■ GIVEN EXERCISE
Please format every line of the listing below as a JSON list of strings, one string per line, skipping blank lines and leaving the pictures out.

■ MATERIAL SHOWN
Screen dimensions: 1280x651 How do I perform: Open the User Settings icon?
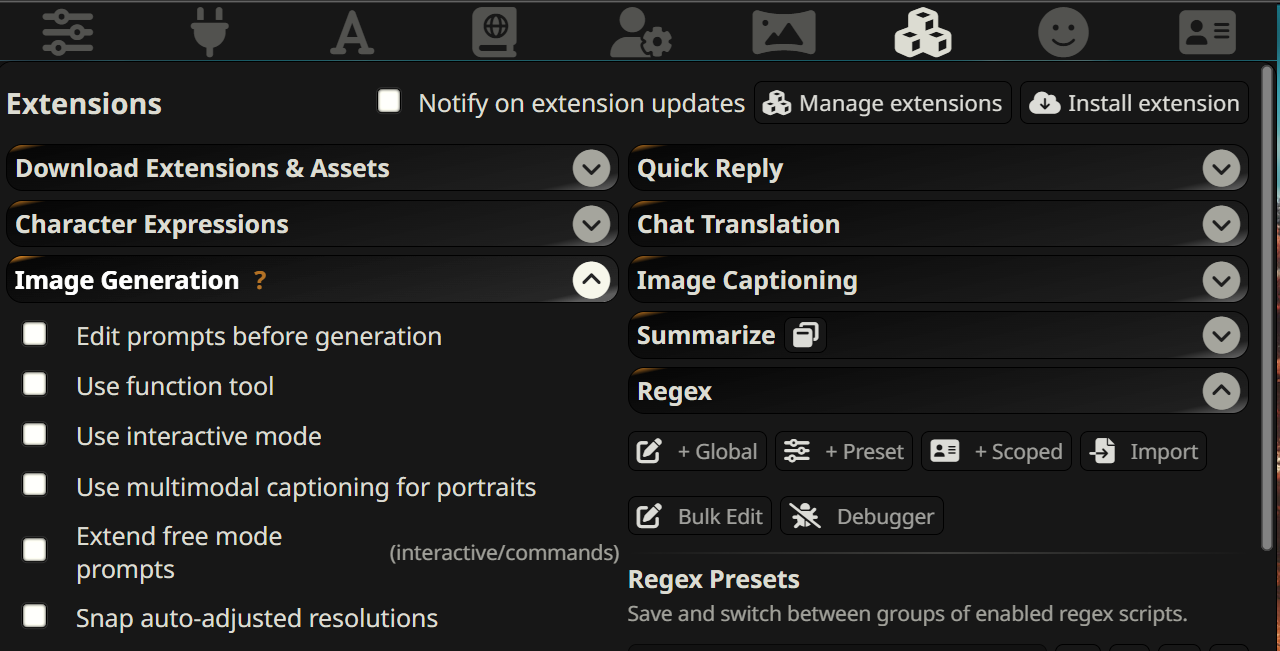point(640,31)
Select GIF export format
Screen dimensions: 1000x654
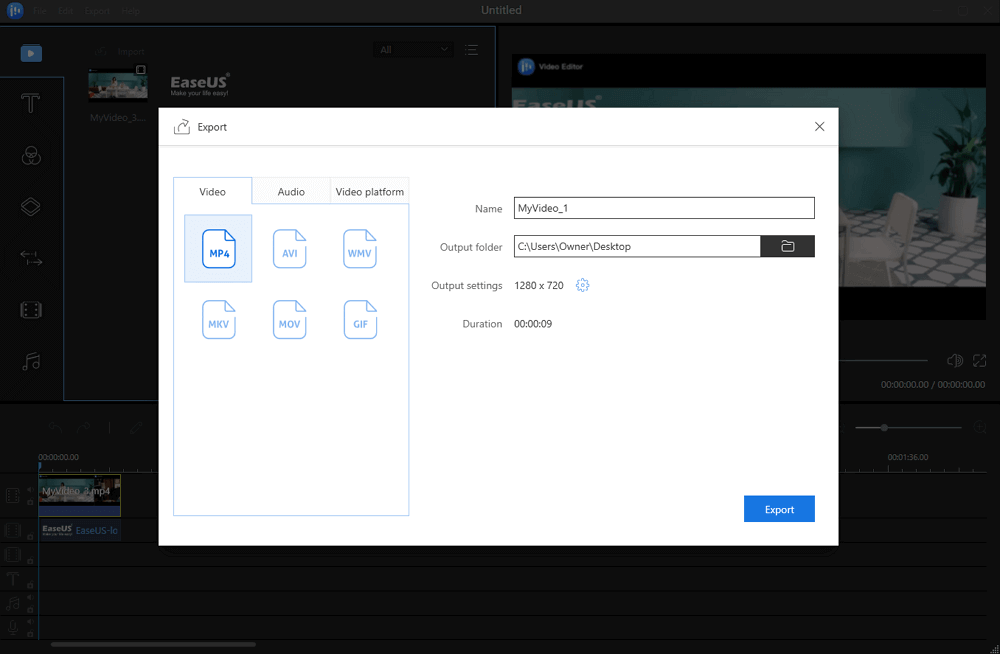point(359,320)
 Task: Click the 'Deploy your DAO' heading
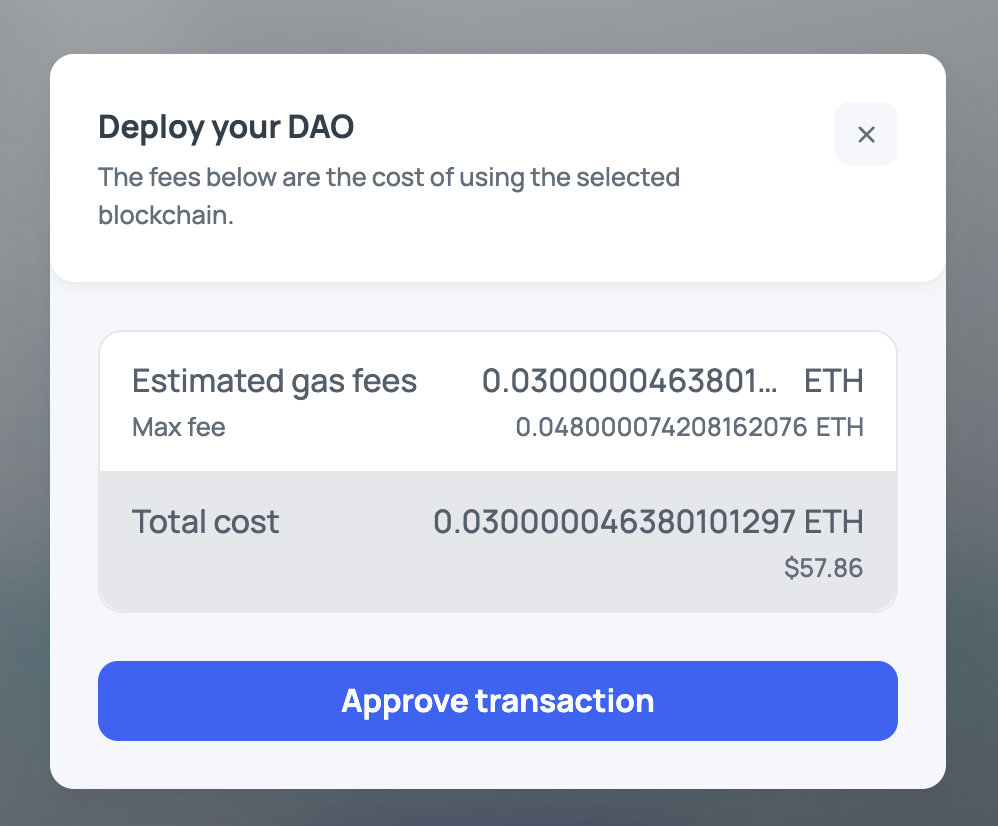click(226, 127)
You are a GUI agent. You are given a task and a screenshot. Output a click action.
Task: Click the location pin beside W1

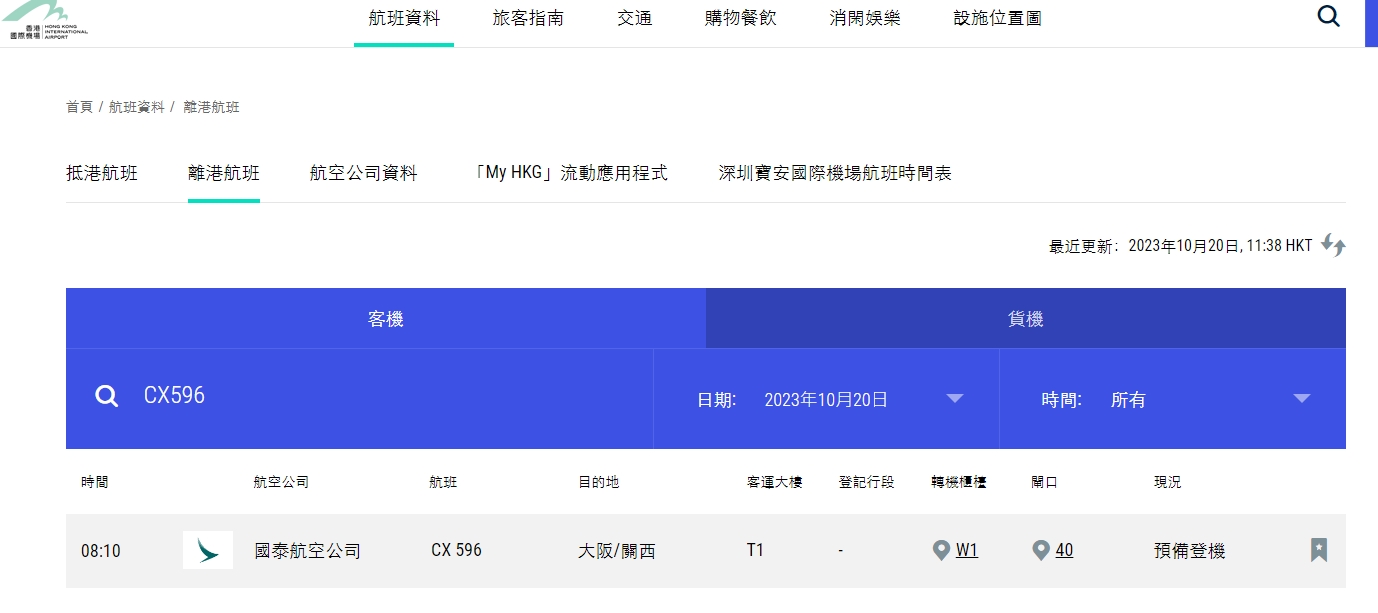point(940,550)
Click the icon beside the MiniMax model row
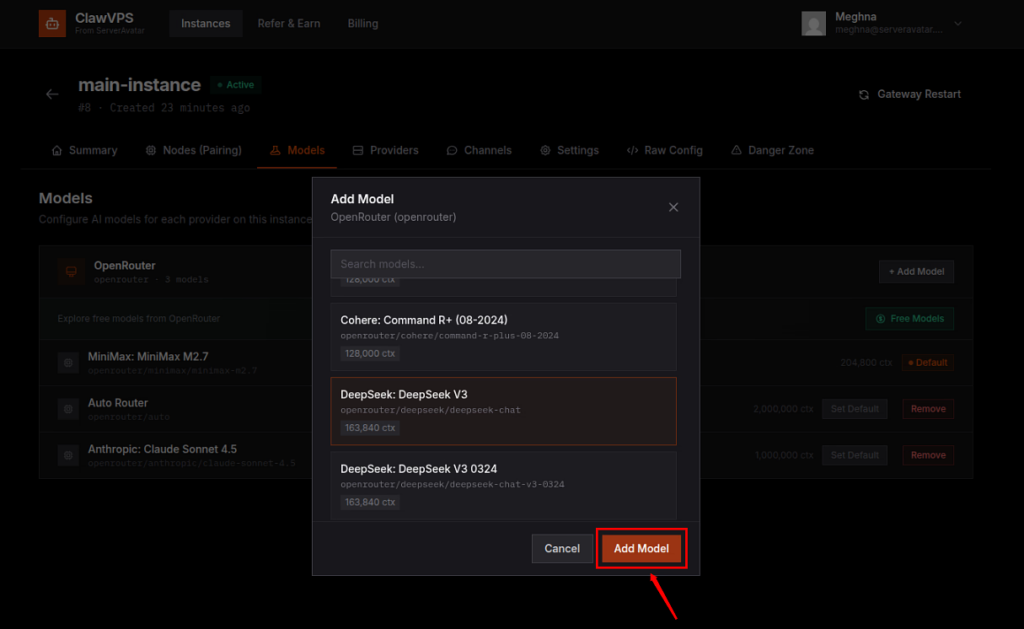 [x=67, y=362]
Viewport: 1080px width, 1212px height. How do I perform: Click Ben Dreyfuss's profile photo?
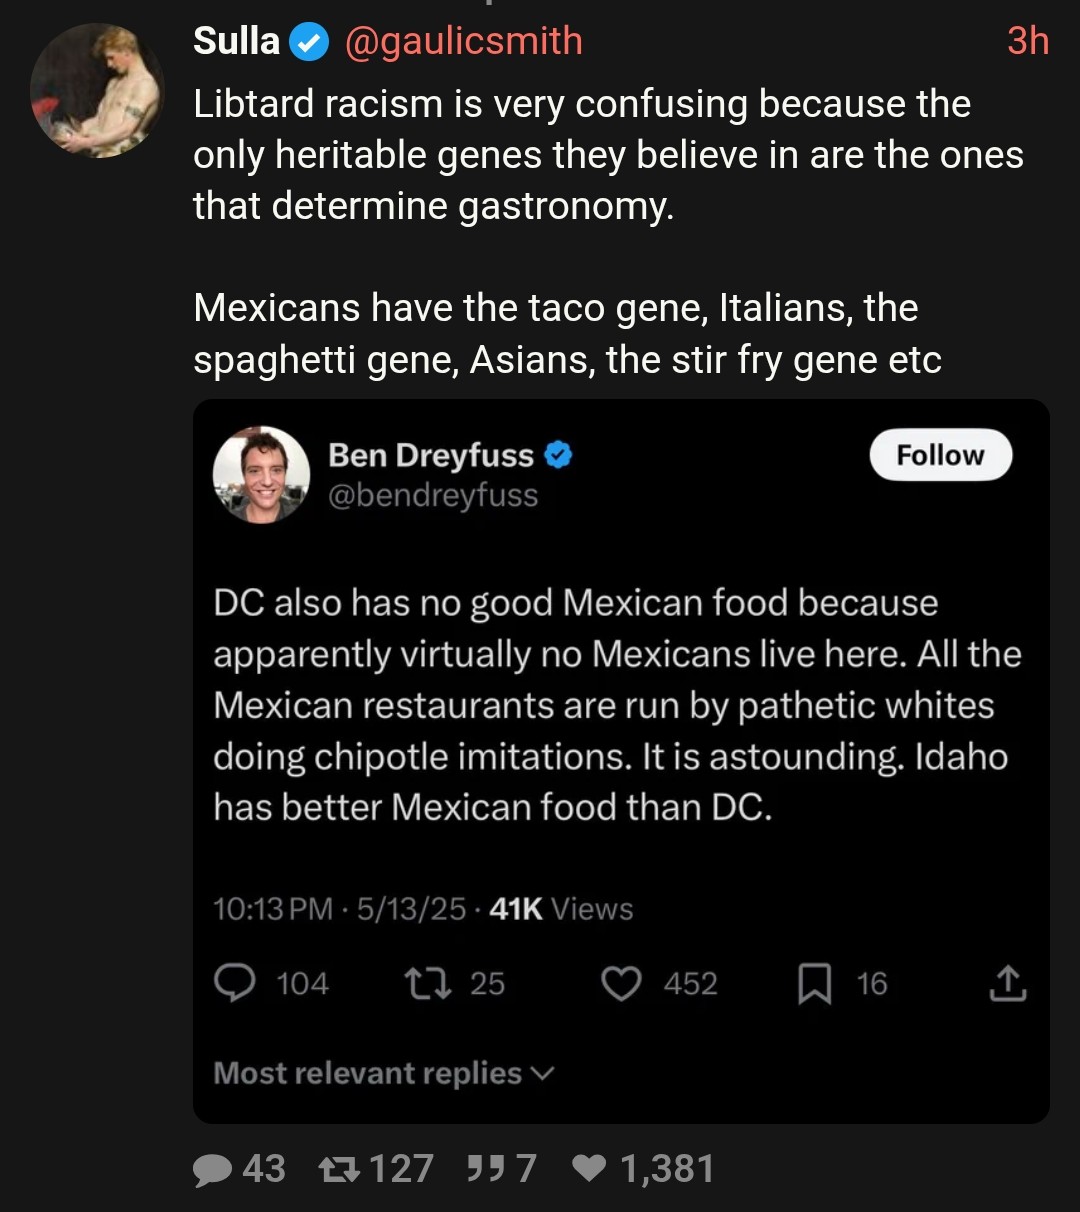pos(262,476)
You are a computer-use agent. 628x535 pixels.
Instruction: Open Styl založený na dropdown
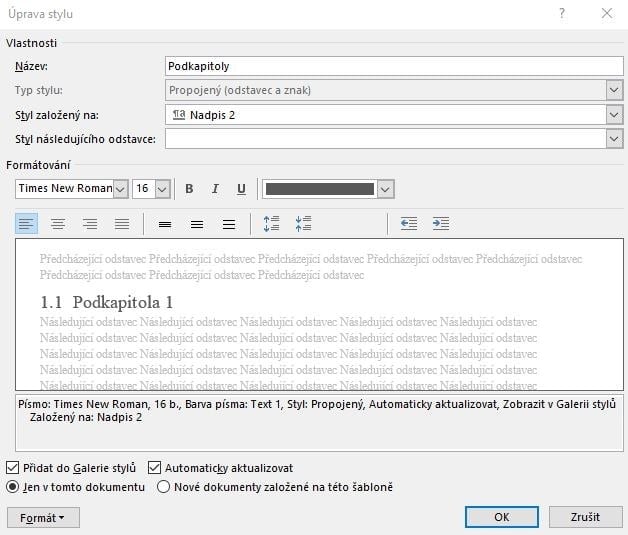tap(614, 115)
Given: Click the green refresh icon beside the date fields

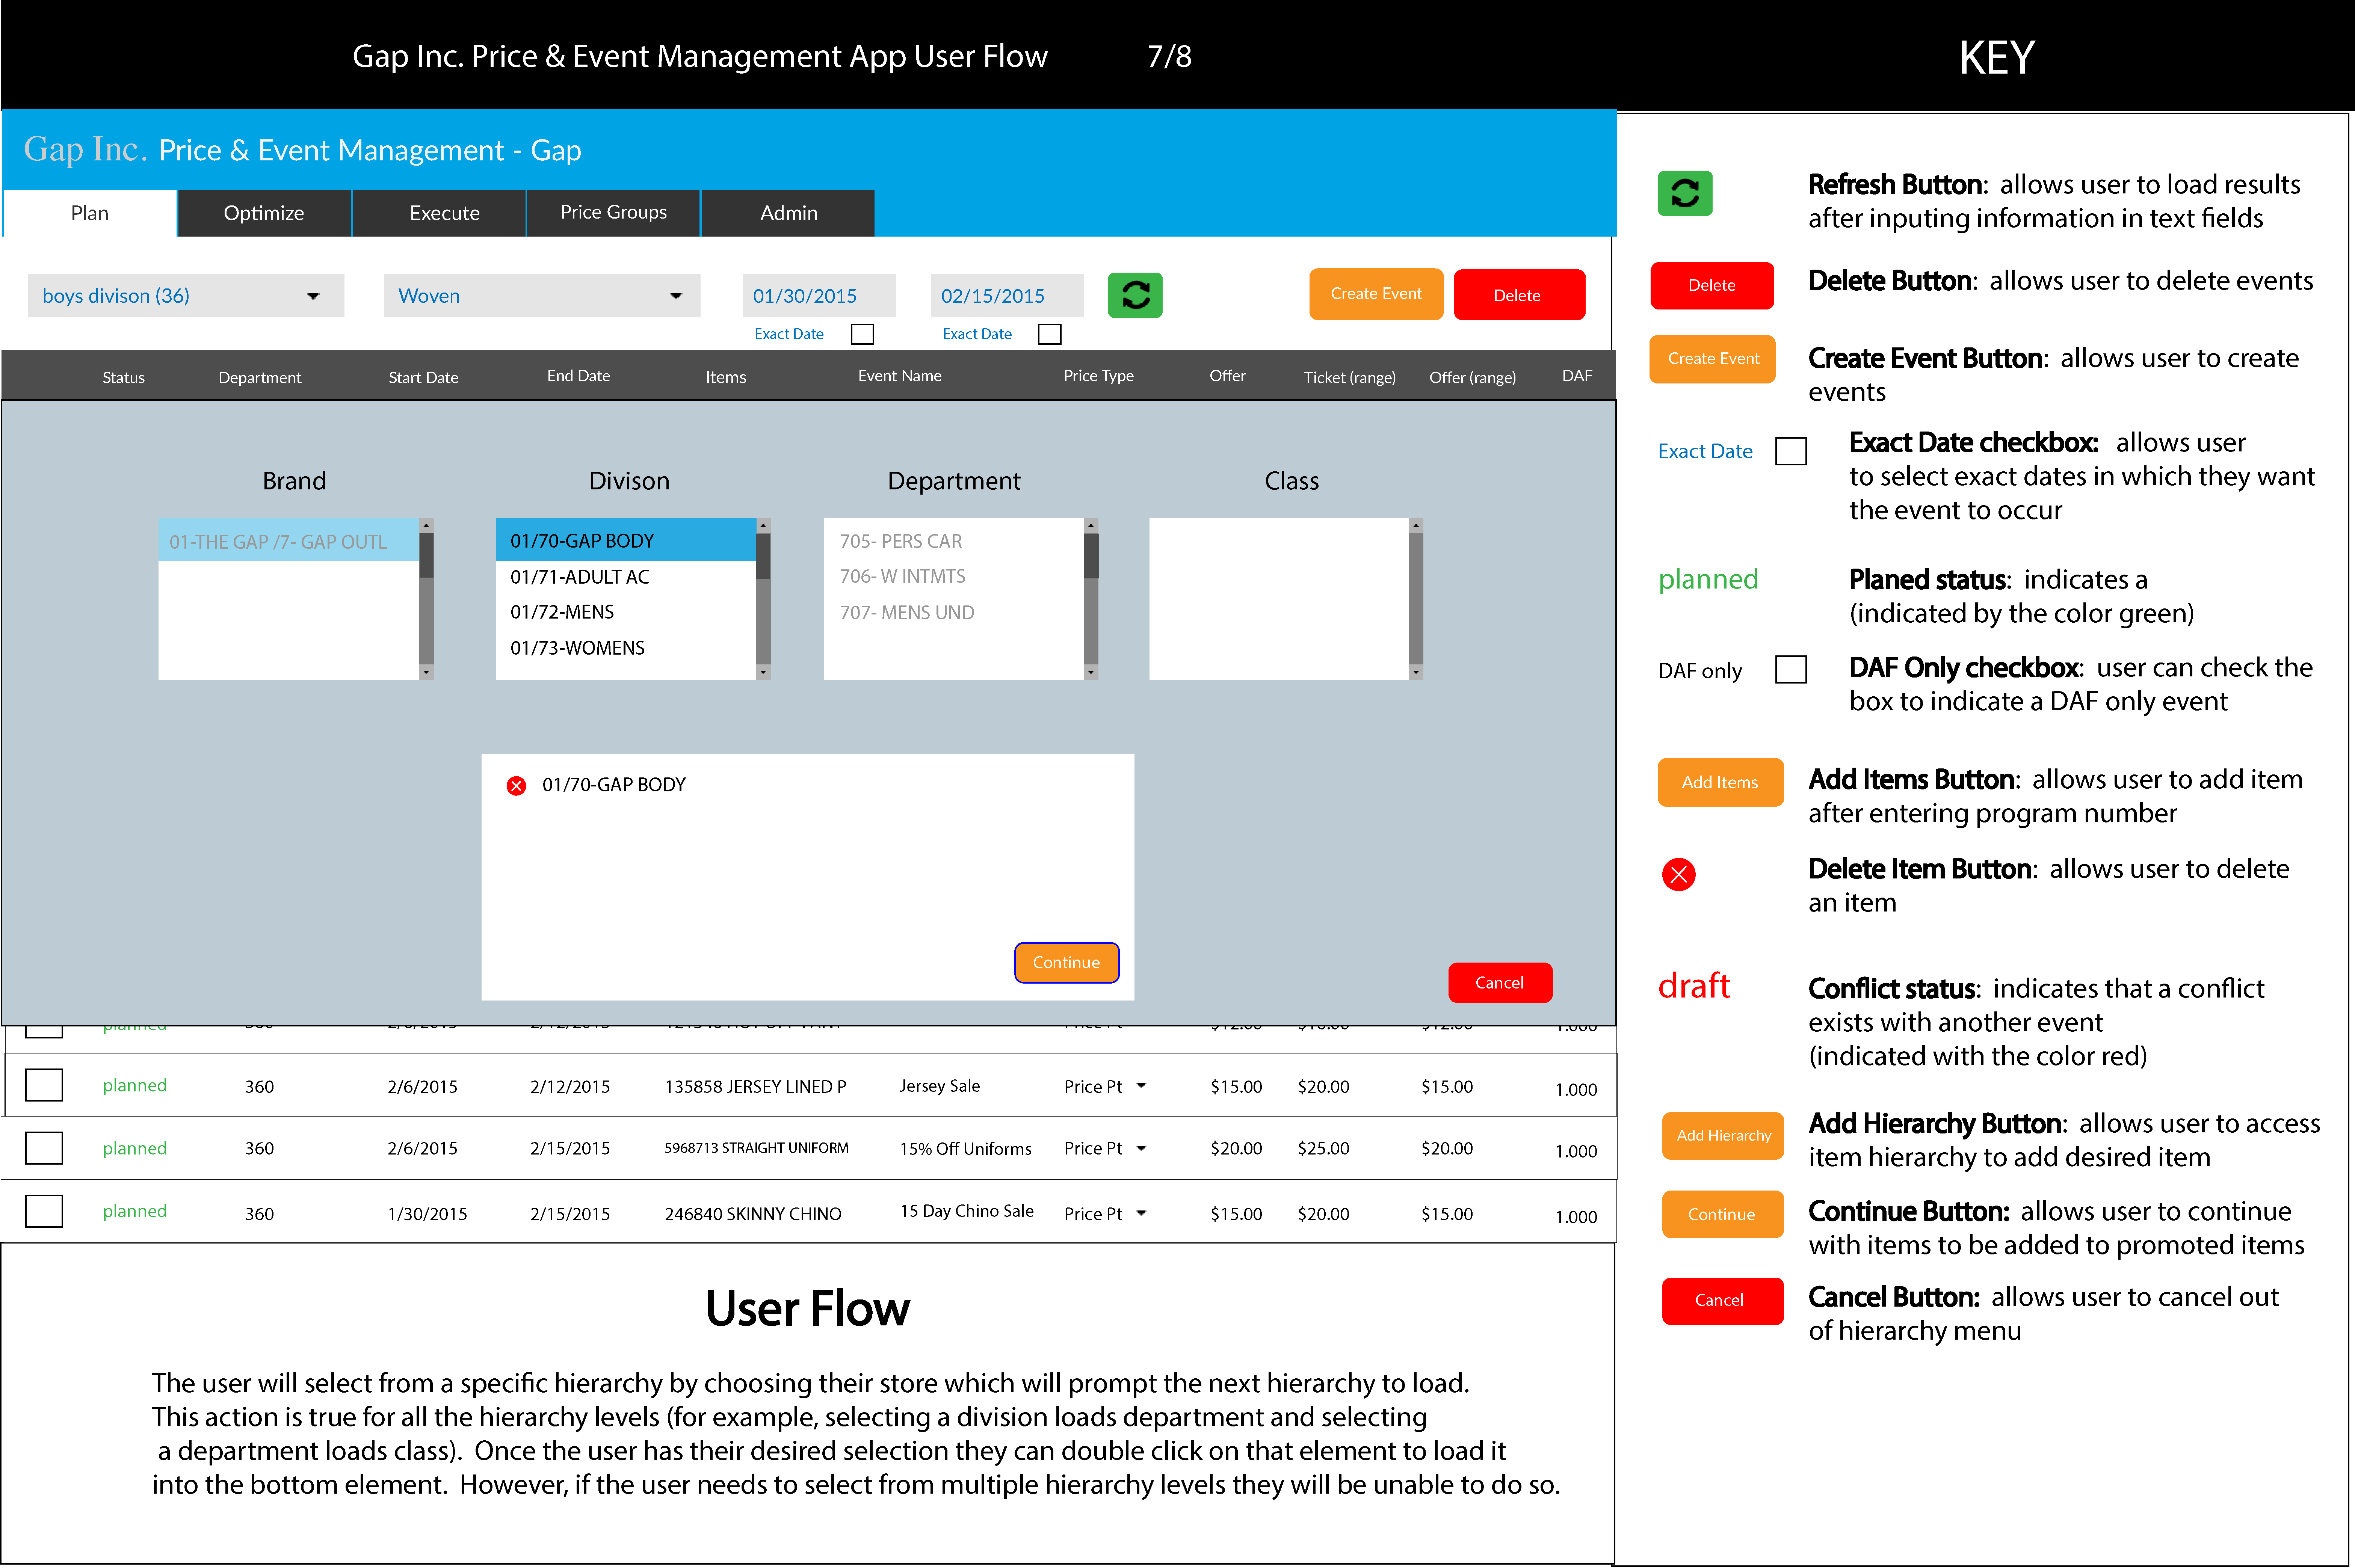Looking at the screenshot, I should (1135, 295).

■ OUTPUT OF THE TASK
[
  "Screen dimensions: 1280x651 How do I perform: Open the User Settings icon?",
  "point(640,31)",
  "Select GIF export format",
  "Screen dimensions: 1000x654",
  "point(359,320)",
  " Task: Click the 'Deploy your DAO' heading",
  "click(226, 127)",
  "You are a GUI agent. You are given a task and a screenshot. Output a click action.",
  "Task: Click the location pin beside W1",
  "point(940,550)",
  "Click the icon beside the MiniMax model row",
  " [x=67, y=362]",
  "Viewport: 1080px width, 1212px height. How do I perform: Click Ben Dreyfuss's profile photo?",
  "pos(262,476)",
  "You are a computer-use agent. 628x535 pixels.",
  "Instruction: Open Styl založený na dropdown",
  "tap(614, 115)",
  "Given: Click the green refresh icon beside the date fields",
  "Looking at the screenshot, I should (1135, 295)."
]